Key Concepts and Formulas

• Area Between Curves (Integration with respect to y): If $x = f(y)$ and $x = g(y)$ are continuous functions and $f(y) \ge g(y)$ on the interval $[c, d]$, then the area of the region bounded by the curves $x = f(y)$, $x = g(y)$, and the lines $y = c$ and $y = d$ is given by: $A = \int_c^d [f(y) - g(y)] \, dy$
• Finding Intersection Points: To find where curves intersect, set their equations equal to each other and solve for the variable(s).

Step-by-Step Solution

Step 1: Express the curves in terms of y.

We are given $y \leq 4x^2$, $x^2 \leq 9y$, and $y \leq 4$. We rewrite the inequalities as equations and express $x$ as a function of $y$.

• From $y = 4x^2$, we get $x^2 = \frac{y}{4}$, so $x = \pm \frac{\sqrt{y}}{2}$. Since we are looking for the area enclosed, we will focus on the positive root for the right boundary. Thus, $x = \frac{\sqrt{y}}{2}$.
• From $x^2 = 9y$, we get $x = \pm 3\sqrt{y}$. Again, we'll focus on the positive root for the right boundary. Thus, $x = 3\sqrt{y}$.
• The line $y = 4$ is already in the desired form.

Step 2: Find the intersection points.

We need to find the points where the curves intersect to determine the limits of integration.

• Intersection of $x^2 = 9y$ and $y = 4$: Substituting $y=4$ into $x^2 = 9y$, we have $x^2 = 9(4) = 36$, so $x = \pm 6$. Since $x = 3\sqrt{y}$, we have $x = 3\sqrt{4} = 3(2) = 6$.
• Intersection of $y = 4x^2$ and $y = 4$: Substituting $y=4$ into $y = 4x^2$, we have $4 = 4x^2$, so $x^2 = 1$, and $x = \pm 1$. Since $x = \frac{\sqrt{y}}{2}$, we have $x = \frac{\sqrt{4}}{2} = \frac{2}{2} = 1$.
• Intersection of $y = 4x^2$ and $x^2 = 9y$: Substituting $x^2 = 9y$ into $y = 4x^2$, we get $y = 4(9y) = 36y$. Thus, $35y = 0$, so $y = 0$. Then $x^2 = 9(0) = 0$, so $x = 0$.

The relevant intersection points in terms of y are at $y=0$ and $y=4$. Now we need to find the value of $y$ where $\frac{\sqrt{y}}{2} = 3\sqrt{y}$. $\frac{\sqrt{y}}{2} = 3\sqrt{y} \implies \sqrt{y} = 6\sqrt{y} \implies 5\sqrt{y} = 0 \implies y=0$.

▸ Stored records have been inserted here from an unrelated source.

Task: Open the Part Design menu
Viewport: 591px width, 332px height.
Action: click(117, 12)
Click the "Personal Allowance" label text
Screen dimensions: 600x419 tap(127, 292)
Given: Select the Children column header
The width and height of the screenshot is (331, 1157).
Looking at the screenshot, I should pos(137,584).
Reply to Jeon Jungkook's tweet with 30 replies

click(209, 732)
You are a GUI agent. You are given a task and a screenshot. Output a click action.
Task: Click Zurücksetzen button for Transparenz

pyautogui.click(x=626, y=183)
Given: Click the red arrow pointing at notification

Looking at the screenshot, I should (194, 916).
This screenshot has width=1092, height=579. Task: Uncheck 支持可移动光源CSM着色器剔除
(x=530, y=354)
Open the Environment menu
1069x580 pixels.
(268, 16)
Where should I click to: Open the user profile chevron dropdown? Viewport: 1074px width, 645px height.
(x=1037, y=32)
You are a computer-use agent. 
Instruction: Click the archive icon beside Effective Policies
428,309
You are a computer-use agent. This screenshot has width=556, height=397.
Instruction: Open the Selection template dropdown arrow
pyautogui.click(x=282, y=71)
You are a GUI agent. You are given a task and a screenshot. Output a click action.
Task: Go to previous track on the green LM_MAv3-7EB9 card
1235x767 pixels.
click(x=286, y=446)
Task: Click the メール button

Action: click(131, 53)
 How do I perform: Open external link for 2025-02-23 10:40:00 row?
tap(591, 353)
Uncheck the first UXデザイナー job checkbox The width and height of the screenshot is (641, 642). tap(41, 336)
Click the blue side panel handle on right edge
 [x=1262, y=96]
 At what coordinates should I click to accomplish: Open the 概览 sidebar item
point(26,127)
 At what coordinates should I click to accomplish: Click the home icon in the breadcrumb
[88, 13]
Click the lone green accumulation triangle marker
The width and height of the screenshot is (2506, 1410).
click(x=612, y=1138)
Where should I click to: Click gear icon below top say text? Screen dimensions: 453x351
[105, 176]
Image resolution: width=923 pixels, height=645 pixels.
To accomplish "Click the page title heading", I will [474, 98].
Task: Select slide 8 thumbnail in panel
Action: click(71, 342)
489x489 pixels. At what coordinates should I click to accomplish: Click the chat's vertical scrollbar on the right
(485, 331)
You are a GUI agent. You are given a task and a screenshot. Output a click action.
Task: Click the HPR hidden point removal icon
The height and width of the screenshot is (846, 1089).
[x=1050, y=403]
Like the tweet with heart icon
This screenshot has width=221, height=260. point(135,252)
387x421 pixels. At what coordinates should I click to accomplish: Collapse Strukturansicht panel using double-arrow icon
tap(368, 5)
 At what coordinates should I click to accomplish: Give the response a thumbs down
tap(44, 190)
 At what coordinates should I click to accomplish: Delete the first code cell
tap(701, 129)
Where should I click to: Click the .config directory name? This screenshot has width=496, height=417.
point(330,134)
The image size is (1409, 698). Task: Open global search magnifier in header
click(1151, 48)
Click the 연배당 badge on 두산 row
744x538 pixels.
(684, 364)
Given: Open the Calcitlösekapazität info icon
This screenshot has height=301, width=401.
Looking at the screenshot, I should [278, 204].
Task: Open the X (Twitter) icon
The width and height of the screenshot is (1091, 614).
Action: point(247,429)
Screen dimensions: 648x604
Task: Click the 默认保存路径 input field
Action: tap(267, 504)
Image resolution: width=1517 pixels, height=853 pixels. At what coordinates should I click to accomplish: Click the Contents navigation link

Step 3: Determine which curve is on the right and which is on the left.

We are integrating with respect to $y$, so we need to determine which $x$ value is greater for a given $y$ in the region. From the equations $x = \frac{\sqrt{y}}{2}$ and $x = 3\sqrt{y}$, we see that $3\sqrt{y} > \frac{\sqrt{y}}{2}$ for $y > 0$. Thus, $x = 3\sqrt{y}$ is to the right of $x = \frac{\sqrt{y}}{2}$.

Step 4: Set up and evaluate the integral.

The area is given by the integral: $A = \int_0^4 \left(3\sqrt{y} - \frac{\sqrt{y}}{2}\right) \, dy = \int_0^4 \left(\frac{6\sqrt{y} - \sqrt{y}}{2}\right) \, dy = \int_0^4 \frac{5}{2}\sqrt{y} \, dy$ $A = \frac{5}{2} \int_0^4 y^{1/2} \, dy = \frac{5}{2} \left[\frac{2}{3} y^{3/2}\right]_0^4 = \frac{5}{2} \cdot \frac{2}{3} \left[4^{3/2} - 0^{3/2}\right] = \frac{5}{3} \left[(\sqrt{4})^3\right] = \frac{5}{3} (2^3) = \frac{5}{3}(8) = \frac{40}{3}$

Common Mistakes & Tips

• Sign Errors: Be careful with signs when subtracting the functions. Ensure you are subtracting the left boundary from the right boundary.
• Choosing the Correct Limits of Integration: The limits of integration must correspond to the range of $y$-values that define the region.
• Simplifying the Integrand: Simplify the integrand before integrating to avoid complicated calculations.

Summary

We found the area of the region enclosed by $y \leq 4x^2$, $x^2 \leq 9y$, and $y \leq 4$ by integrating with respect to $y$. First, we expressed the curves as functions of $y$. Then, we found the intersection points of the curves to determine the limits of integration. Finally, we set up and evaluated the integral to find the area, which is $\frac{40}{3}$.

Final Answer

The final answer is $\boxed{\frac{40}{3}}$, which corresponds to option (A).